What next for Brexit?
There was a time not long ago when the British stand on Brexit, reflected in both the Labour and Conservative general election manifestos, seemed fairly straightforward. The UK would leave the single market, withdraw from the European Economic Area (EEA),...
There was a time not long ago when the British stand on Brexit, reflected in both the Labour and Conservative general election manifestos, seemed fairly straightforward. The UK would leave the single market, withdraw from the European Economic Area (EEA), exit the EU customs union and negotiate a free trade deal, covering goods and services, with the EU27.
Would the EU27 accept such a proposal? There were always two problems. One was how to divide up among the remaining EU members the loss of funding from the UK – altogether around £12bn a year. The other was to avoid encouraging other member states to follow the UK’s example. The way to get the EU27 to compromise on the free trade deal was, therefore, for the UK to be willing, if needs be, to leave the EU without a trade agreement and to trade with the EU27 in future on World Trade Organisation (WTO) terms.
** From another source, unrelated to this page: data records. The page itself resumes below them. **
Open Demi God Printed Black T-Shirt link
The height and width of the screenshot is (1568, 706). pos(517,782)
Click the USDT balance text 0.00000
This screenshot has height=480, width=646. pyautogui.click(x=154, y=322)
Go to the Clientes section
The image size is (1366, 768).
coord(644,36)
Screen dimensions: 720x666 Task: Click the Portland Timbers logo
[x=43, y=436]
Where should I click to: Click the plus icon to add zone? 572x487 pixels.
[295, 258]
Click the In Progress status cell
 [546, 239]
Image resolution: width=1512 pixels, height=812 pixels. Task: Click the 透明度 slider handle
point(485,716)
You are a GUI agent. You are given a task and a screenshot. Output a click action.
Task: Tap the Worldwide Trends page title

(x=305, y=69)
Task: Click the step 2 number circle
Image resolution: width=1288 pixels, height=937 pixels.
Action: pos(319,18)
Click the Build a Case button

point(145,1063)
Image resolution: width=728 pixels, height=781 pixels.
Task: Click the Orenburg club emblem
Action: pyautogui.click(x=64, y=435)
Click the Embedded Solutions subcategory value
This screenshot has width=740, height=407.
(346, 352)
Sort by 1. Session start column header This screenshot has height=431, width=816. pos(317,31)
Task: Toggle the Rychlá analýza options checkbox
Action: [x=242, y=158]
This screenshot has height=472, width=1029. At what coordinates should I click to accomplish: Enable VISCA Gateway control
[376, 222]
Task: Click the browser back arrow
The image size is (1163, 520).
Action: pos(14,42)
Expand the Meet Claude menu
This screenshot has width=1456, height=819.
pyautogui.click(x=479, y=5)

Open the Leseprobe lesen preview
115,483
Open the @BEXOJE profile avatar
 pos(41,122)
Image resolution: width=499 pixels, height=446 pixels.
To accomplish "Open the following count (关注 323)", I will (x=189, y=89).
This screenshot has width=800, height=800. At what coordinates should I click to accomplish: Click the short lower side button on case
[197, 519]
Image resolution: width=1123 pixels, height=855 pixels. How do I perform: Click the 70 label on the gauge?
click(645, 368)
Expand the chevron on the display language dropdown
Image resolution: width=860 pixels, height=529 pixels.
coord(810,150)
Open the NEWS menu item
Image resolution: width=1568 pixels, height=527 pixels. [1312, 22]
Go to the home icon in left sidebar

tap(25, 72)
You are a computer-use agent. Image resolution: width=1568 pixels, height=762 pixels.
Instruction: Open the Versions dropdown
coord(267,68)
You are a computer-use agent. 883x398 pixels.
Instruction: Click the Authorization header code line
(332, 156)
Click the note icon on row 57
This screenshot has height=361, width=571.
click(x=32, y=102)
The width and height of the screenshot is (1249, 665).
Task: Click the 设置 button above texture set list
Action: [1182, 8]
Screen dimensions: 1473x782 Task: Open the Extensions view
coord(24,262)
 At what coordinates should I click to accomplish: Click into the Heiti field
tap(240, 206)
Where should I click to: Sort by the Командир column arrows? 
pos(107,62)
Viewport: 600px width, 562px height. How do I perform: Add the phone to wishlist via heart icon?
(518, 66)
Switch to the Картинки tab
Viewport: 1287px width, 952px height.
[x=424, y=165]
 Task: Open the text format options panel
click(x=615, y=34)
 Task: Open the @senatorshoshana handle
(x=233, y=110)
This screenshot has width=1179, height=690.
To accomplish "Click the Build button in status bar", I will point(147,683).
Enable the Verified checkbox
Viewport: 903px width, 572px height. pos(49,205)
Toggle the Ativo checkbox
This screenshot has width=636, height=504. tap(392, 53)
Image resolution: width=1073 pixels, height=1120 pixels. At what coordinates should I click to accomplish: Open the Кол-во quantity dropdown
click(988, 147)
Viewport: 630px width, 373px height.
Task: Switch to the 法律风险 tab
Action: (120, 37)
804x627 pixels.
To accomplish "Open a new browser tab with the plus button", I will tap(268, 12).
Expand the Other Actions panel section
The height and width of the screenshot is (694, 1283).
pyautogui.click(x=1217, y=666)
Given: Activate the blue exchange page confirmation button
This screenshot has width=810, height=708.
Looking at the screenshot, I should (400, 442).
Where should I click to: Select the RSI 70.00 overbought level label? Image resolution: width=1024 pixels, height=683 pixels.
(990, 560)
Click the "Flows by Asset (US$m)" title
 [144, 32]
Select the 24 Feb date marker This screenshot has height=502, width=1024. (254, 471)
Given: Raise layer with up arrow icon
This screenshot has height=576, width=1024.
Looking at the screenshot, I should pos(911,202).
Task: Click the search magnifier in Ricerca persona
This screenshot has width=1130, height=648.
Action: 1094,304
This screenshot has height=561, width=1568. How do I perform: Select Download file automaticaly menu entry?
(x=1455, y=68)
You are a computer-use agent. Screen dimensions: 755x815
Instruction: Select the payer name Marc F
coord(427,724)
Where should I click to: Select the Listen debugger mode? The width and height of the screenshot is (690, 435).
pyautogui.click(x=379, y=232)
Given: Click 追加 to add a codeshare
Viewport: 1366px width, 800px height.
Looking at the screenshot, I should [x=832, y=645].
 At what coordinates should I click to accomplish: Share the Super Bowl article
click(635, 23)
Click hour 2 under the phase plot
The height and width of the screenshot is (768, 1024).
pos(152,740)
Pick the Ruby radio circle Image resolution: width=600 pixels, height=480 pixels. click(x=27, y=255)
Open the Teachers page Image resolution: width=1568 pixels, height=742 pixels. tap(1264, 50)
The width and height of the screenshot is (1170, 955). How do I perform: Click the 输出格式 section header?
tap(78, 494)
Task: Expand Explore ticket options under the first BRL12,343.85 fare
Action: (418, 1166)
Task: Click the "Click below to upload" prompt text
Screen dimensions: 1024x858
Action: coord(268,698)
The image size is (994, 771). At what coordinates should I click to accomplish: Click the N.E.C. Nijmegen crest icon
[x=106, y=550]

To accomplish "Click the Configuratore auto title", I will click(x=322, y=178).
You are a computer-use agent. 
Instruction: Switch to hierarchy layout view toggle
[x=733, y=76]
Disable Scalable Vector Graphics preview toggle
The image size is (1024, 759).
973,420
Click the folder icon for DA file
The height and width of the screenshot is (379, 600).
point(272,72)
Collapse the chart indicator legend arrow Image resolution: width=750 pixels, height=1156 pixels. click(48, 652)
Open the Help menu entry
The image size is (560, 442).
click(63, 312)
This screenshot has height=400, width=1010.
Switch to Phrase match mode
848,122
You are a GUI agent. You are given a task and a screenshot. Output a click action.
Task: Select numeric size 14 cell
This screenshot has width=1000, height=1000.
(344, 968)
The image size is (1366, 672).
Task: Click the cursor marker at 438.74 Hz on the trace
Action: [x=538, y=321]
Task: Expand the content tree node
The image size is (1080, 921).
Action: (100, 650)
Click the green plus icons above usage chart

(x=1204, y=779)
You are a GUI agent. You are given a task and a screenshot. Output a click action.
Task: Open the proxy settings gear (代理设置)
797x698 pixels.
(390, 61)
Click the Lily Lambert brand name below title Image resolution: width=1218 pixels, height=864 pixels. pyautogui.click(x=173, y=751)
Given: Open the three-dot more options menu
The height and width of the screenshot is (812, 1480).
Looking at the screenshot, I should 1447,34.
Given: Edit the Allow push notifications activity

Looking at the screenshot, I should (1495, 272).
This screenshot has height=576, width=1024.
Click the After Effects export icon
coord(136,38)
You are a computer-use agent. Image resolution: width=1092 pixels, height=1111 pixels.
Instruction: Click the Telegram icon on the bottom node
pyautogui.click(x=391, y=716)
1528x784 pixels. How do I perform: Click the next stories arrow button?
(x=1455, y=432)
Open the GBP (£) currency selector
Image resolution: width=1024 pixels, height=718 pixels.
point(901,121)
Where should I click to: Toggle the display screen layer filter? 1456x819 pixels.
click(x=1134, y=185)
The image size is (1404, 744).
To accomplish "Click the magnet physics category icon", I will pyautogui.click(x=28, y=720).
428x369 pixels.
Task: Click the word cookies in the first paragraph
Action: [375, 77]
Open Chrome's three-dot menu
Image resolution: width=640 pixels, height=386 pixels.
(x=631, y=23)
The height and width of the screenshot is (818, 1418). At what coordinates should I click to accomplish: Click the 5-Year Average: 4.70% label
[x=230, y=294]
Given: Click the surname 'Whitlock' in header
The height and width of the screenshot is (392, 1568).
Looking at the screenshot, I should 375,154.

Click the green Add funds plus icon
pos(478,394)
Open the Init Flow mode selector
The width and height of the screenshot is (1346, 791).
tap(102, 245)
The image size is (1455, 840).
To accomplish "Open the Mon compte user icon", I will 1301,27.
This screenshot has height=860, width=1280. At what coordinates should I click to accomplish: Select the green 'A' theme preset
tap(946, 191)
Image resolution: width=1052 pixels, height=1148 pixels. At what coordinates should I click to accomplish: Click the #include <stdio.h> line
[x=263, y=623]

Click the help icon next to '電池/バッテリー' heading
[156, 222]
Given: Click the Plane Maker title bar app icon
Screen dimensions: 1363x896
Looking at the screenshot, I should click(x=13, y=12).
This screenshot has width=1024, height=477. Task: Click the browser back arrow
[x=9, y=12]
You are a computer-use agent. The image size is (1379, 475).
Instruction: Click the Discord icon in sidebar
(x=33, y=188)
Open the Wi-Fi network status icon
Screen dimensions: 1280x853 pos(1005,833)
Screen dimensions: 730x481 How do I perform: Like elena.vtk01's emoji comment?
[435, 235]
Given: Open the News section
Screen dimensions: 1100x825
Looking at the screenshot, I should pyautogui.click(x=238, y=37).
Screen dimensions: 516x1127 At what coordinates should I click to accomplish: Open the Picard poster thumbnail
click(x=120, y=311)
It was never the UK’s intention to finish up with the WTO option but willingness to do so, if necessary, was the key to making the free trade deal a compromise which the EU27 would accept. Reciprocal WTO terms was a much worse option for the EU than for the UK because the EU27 have a huge trade surplus with the UK – £71bn in 2016.
Unfortunately, the results of the recent general election have dramatically changed the UK’s capacity to carry through this strategy. Now there appears to be no stomach in parliament for the WTO option, however poor the deal offered to us by the EU27 – probably something like the Norwegian option – turns out to be. The UK will still be in the EEA, thus gaining access to the single market, and still in the customs union, but also still paying a very substantial annual net contribution to the EU27, still committed to free movement of people, still subject to the Luxembourg court and unable to negotiate our own trade treaties. Just how tough the terms will be will depend on the biggest variable which is our annual EU subscription. If the UK rebate finishes up by being back on the table, this might be even larger than it is now.
The problem is that without the WTO option in play, the UK’s bargaining position is fatally weakened. The vast majority of Labour MPs are Remain at heart. With support from the Lib Dems and the SNP plus only a very small number of potentially dissident Tory MPs, a final settlement coming to parliament including the threat of WTO terms looks increasingly unlikely to get through. The result is that those intent on opposing the referendum result, especially Labour MPs, may get their way but the danger now is that they will do so at the cost of a four-part pyrrhic victory.
First, because our bargaining position is so much weaker, we look likely now to finish up with a very poor deal with the EU, achieving none of the objectives which the Leave camp wanted, but also leaving the UK in a worse position than it was, even from a Remain point of view – still in the EU more or less as we are now, but quite possibly paying a higher price and with no control over the way it develops.
Second, parliament may vote through a deal which the electorate at large finds falls far short of what they expected. A recent poll showed 70 per cent favouring Brexit on the best available terms. Few of these people are likely to think that the Norway option fits the bill. The result will then be a further weakening of trust between politicians and the electorate.
Third, support for the Labour party will be undermined as the 3.5m people who voted Labour in the 2015 general election, but who voted Leave in June 2016, find that Labour does not stand for what they want or what they think the country requires. The party may then haemorrhage the support it so badly needs, especially among blue-collar voters in the north of England and the Midlands.
Fourth, we will finish up with no long term generally accepted settlement with the EU. Being outside the single market, the EEA and the customs union but with a free trade deal might not satisfy parliament but it is an outcome which the vast majority of the country would be prepared to accept. Euroscepticism would then shrink back to being the preserve of a small minority of diehards instead of simmering on as part of the mainstream. With a Norwegian-style deal, this will never happen.
Who indeed now are the gainers from all – or any – of this?